→ **What the task requires**
Below are some records; work out how many of their lines contain "second" and give the number only.
┄┄┄┄┄┄┄┄┄┄┄┄┄┄┄┄┄┄┄┄
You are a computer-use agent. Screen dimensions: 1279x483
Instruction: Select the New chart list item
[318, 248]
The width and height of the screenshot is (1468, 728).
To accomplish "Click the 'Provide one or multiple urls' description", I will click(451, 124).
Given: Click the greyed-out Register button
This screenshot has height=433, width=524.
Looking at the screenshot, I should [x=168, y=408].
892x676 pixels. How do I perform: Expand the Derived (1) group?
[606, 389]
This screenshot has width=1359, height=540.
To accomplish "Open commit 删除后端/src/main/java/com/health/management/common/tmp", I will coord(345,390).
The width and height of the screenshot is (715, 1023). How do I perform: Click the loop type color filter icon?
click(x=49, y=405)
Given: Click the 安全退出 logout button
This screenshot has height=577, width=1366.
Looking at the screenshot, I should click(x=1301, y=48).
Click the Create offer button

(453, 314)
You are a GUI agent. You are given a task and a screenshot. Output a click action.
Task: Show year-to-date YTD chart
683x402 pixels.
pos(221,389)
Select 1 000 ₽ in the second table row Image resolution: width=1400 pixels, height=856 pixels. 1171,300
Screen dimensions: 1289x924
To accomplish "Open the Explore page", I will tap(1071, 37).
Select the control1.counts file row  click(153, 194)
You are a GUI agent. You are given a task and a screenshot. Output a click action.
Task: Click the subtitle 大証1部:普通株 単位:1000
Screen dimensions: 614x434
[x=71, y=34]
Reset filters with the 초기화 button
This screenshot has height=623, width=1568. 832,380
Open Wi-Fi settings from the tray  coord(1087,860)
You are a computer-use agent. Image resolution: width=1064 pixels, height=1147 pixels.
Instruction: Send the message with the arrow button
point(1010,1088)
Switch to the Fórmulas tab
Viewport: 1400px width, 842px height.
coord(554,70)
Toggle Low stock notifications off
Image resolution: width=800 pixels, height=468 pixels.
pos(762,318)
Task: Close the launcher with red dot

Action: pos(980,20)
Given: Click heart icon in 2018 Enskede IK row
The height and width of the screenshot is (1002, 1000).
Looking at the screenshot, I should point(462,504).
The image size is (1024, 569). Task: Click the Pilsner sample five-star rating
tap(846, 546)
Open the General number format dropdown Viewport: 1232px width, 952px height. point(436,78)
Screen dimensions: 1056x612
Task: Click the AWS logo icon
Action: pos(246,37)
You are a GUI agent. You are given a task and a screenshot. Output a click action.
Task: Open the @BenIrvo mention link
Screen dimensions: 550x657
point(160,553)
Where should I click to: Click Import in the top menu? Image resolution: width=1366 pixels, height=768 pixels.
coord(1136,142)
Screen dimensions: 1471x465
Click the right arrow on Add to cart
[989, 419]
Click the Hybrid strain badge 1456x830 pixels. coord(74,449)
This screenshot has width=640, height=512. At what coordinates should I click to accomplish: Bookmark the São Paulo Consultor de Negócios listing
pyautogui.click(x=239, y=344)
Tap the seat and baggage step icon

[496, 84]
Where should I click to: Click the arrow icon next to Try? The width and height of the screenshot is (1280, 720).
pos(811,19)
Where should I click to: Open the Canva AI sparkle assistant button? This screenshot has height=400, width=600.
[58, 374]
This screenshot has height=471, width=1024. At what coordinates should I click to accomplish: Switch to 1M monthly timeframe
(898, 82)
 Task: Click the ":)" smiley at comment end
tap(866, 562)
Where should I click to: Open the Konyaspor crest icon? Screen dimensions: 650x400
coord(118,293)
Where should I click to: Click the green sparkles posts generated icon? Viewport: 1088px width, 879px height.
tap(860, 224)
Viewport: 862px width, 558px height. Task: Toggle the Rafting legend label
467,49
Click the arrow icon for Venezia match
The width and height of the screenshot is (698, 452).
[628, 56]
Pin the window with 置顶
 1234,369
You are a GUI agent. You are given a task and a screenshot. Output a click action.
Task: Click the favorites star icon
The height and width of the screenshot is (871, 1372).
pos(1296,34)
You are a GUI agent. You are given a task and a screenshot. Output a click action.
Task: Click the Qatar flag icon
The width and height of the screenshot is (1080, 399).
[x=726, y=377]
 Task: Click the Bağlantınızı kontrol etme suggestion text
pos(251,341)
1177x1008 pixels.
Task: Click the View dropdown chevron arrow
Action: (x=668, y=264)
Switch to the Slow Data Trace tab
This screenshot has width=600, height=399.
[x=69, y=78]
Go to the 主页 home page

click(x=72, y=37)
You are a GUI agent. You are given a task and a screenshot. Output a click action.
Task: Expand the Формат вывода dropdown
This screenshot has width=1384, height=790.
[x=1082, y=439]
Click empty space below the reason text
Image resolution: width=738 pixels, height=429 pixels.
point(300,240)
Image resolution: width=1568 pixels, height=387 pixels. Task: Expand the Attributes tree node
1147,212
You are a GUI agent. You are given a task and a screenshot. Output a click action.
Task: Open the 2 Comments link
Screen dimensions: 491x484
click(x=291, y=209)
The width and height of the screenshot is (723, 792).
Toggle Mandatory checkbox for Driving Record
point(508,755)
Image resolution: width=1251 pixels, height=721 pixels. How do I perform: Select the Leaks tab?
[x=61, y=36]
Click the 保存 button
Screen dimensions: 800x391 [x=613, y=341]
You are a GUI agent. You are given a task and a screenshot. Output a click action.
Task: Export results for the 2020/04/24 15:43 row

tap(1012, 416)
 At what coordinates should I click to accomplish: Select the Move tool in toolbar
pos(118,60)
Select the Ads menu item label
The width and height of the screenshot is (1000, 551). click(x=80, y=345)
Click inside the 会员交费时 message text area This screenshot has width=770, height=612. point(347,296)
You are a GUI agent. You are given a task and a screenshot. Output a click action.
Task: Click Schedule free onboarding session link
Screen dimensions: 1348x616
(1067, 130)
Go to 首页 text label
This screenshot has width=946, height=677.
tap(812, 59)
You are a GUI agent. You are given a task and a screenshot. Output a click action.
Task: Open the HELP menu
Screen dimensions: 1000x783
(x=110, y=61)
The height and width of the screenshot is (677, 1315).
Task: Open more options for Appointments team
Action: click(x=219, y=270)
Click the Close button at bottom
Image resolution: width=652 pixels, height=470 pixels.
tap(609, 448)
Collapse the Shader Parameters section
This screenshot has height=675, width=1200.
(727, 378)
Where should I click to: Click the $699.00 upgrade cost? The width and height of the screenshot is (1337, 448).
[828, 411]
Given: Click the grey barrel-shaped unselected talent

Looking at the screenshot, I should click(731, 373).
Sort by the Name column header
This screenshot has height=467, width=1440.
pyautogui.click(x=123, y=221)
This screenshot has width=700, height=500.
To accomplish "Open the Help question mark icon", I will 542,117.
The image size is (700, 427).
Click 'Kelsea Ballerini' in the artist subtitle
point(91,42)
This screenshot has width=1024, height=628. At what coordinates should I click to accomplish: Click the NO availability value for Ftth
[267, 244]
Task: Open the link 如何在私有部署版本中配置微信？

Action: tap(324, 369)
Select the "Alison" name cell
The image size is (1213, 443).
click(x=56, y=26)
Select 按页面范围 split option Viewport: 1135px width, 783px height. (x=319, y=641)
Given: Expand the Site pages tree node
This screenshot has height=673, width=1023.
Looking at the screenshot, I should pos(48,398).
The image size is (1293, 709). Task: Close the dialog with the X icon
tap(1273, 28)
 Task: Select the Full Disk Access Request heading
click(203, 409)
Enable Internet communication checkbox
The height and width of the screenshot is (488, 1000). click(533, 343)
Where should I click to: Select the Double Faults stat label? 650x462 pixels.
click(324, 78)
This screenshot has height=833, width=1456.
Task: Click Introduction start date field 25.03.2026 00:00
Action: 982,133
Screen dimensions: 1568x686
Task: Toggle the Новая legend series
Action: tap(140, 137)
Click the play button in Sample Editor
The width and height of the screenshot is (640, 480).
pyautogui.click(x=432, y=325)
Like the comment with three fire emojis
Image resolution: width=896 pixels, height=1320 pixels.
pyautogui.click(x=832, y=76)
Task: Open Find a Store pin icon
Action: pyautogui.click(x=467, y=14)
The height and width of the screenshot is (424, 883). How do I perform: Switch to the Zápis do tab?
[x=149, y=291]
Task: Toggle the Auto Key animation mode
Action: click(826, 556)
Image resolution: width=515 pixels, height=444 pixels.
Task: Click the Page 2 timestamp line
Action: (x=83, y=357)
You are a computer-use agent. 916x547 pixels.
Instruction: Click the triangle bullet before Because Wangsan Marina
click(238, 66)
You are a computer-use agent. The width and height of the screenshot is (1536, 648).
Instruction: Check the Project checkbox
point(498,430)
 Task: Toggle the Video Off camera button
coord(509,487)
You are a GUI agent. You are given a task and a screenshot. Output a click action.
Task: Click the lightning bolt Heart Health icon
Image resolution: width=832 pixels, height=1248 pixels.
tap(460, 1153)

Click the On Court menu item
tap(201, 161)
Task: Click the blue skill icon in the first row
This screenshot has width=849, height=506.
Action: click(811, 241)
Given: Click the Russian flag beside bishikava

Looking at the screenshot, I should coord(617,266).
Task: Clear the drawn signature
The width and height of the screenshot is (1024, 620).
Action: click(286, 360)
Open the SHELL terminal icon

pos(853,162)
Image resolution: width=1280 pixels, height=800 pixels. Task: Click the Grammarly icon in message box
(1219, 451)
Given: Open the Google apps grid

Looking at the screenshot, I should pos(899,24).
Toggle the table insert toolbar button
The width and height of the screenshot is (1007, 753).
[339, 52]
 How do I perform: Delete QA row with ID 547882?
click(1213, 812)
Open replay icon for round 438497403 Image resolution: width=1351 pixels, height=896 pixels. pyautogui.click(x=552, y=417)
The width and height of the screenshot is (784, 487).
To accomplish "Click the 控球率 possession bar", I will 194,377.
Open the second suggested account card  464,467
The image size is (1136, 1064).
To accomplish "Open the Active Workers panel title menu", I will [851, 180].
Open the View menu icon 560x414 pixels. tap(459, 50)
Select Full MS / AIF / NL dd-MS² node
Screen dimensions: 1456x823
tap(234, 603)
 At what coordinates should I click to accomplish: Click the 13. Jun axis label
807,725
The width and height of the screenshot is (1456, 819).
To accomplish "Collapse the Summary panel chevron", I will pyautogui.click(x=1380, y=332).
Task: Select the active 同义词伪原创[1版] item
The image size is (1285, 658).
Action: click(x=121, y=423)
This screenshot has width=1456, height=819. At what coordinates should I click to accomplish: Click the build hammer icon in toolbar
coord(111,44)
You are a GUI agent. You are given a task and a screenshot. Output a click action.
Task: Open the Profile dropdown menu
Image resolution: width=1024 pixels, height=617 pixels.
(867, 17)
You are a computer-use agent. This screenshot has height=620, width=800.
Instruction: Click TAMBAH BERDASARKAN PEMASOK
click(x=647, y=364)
┄┄┄┄┄┄┄┄┄┄┄┄┄┄┄┄┄┄┄┄
→ **Result of this exercise**
2